Ambassadeur de sa terre et de son vin, (5,5 millions de bouteilles produites par an), Pierre-Emmanuel Taittinger parle du champagne avec un évident bonheur. « C’est le vin de la fête. Un élixir ! Les maîtresses de Louis XIV et Louis XV trouvaient que leur royal amant avait plus de vigueur lorsqu’il en avait bu. C’était mieux qu’avec le vin de Bourgogne ! Aujourd’hui le monde est anxiogène. Et ce vin est délicieux, de préférence dans une jolie coupe, en trinquant les yeux dans les yeux »…
Humilité et ferveur
Il se revendique « 100 % provincial », même s’il court le monde en permanence pour parler joyeusement de son vin. « J’ai hérité de ma mère son côté artiste, rêveur, poétique. Et de mon père, me vient la foi, le devoir, le sens de la mission. ». Un esprit patriote hérité du héros familial, son oncle Michel, jeune polytechnicien mort à 20 ans en 1940, le sabre à la main, pour défendre le pont de Saint-Parres-aux-Tertres.

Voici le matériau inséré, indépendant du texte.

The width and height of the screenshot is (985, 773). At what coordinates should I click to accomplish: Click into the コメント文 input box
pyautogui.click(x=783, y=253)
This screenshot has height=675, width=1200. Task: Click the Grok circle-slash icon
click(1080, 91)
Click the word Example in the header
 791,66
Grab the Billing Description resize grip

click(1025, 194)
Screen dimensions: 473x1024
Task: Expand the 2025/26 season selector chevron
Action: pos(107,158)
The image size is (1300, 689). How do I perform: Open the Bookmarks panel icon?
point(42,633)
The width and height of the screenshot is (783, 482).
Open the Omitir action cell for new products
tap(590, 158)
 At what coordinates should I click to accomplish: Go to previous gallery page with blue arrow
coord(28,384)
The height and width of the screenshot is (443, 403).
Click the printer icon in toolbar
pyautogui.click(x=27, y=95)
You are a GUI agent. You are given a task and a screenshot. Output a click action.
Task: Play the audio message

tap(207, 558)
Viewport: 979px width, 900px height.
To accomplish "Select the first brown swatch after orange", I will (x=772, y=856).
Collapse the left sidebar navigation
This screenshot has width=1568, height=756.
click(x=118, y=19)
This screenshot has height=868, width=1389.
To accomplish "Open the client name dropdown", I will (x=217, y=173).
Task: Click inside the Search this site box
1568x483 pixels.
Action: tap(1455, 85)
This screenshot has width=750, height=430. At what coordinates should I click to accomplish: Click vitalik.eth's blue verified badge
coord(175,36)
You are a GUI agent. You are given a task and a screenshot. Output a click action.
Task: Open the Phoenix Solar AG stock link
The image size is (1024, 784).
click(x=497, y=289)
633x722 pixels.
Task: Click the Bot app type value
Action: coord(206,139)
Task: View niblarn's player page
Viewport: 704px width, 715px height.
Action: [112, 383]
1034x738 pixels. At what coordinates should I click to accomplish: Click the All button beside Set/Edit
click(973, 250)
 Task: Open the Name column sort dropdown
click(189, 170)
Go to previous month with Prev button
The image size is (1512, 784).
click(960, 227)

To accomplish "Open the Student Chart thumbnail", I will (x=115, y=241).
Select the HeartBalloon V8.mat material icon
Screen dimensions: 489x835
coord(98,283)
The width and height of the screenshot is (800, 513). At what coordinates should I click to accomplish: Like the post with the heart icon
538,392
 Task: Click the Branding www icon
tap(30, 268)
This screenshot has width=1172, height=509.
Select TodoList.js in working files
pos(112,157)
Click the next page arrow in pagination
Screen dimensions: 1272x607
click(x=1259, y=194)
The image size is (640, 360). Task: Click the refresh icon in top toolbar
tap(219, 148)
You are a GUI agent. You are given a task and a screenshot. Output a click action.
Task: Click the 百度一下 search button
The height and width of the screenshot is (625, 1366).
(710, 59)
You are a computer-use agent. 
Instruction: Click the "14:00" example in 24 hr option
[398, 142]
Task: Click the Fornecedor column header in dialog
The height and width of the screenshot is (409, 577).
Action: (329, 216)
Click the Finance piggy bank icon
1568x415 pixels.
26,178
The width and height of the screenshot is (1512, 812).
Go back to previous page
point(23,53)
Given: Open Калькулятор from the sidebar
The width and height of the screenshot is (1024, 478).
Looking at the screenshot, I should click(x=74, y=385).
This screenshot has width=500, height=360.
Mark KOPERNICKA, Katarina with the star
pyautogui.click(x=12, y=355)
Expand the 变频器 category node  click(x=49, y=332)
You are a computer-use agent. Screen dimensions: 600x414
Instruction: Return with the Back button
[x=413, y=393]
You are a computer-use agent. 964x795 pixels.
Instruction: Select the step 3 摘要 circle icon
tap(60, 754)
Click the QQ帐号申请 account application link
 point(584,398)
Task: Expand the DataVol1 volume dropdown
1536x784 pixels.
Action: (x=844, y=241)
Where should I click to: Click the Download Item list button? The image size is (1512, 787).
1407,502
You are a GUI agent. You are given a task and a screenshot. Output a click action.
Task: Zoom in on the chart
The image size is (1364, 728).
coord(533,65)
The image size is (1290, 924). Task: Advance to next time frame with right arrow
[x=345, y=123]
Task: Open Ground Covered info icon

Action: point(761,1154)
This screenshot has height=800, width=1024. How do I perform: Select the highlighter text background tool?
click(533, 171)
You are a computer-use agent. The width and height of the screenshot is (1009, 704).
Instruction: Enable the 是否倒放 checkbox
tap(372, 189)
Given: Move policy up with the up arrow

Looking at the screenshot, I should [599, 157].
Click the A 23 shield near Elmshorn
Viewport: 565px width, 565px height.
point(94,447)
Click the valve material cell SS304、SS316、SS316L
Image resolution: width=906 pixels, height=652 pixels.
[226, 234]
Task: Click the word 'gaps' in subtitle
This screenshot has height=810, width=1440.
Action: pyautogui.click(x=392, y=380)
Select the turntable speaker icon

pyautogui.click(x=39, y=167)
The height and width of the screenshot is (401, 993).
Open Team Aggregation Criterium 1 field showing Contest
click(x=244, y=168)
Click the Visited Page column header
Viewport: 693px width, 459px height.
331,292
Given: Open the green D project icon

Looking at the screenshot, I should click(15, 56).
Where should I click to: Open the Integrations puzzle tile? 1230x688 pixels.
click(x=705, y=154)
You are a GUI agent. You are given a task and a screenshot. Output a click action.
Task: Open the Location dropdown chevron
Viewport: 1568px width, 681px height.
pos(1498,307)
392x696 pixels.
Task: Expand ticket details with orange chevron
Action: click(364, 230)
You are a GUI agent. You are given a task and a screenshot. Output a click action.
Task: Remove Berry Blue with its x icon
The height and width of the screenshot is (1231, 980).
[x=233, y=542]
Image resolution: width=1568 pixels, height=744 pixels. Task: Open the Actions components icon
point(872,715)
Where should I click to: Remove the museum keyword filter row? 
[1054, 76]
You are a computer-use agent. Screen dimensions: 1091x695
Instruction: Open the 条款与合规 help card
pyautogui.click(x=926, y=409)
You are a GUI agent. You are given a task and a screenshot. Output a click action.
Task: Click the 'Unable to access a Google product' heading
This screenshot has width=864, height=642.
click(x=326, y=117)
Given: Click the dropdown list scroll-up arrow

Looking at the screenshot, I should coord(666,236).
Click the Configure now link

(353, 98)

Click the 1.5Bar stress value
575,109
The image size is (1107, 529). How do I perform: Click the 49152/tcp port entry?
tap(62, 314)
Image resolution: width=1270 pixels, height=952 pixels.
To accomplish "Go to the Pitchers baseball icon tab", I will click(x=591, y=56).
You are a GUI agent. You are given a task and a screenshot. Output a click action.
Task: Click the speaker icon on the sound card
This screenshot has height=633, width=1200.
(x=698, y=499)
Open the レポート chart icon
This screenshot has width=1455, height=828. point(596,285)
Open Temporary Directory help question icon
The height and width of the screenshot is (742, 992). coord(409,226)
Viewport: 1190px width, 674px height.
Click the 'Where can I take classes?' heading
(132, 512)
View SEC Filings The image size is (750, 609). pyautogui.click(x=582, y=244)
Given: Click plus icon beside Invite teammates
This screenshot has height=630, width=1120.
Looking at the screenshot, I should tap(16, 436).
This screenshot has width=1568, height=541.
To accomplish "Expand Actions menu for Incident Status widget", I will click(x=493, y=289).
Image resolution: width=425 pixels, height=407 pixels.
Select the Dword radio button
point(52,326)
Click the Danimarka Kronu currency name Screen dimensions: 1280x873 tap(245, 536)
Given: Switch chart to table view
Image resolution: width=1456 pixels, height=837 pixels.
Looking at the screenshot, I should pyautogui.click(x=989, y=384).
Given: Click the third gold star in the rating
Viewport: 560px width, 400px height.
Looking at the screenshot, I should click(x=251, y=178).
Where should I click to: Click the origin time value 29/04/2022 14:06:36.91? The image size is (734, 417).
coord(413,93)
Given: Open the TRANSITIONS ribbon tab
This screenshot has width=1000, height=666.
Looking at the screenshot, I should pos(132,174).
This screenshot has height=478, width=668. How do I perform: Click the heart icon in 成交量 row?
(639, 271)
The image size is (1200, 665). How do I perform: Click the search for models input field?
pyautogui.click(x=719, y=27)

La Champagne et son vin, la maison Taittinger, c’est sa vie. Et aussi celle de ses enfants, Clovis et Vitalie, qui travaillent au sein de l’entreprise. Clovis au marketing, et Vitalie, prête son visage et son élégance aux campagnes de communication. L’assurance qu’après lui, la saga continuera… Dans son grand bureau lumineux et assez encombré de la rue Sainte-Nicaise, juste au-dessus des crayères gallo-romaines que vient de classer l’Unesco, il règne sur la dernière grande marque de Champagne à porter le nom de la famille qui la dirige. Il le fait avec une forme d’humilité, qui vient peut-être de cette ferveur réelle qui l’habite. « Je suis croyant et j’ai la foi. C’est un mot qu’on n’ose plus dire aujourd’hui », glisse-t-il en songeant au jour où il aura 65 ans et il passera le flambeau. « Là, j’aurai tout mon temps. Pour marcher en montagne, aller visiter des églises. Et mourir. Ça aussi ça se prépare… »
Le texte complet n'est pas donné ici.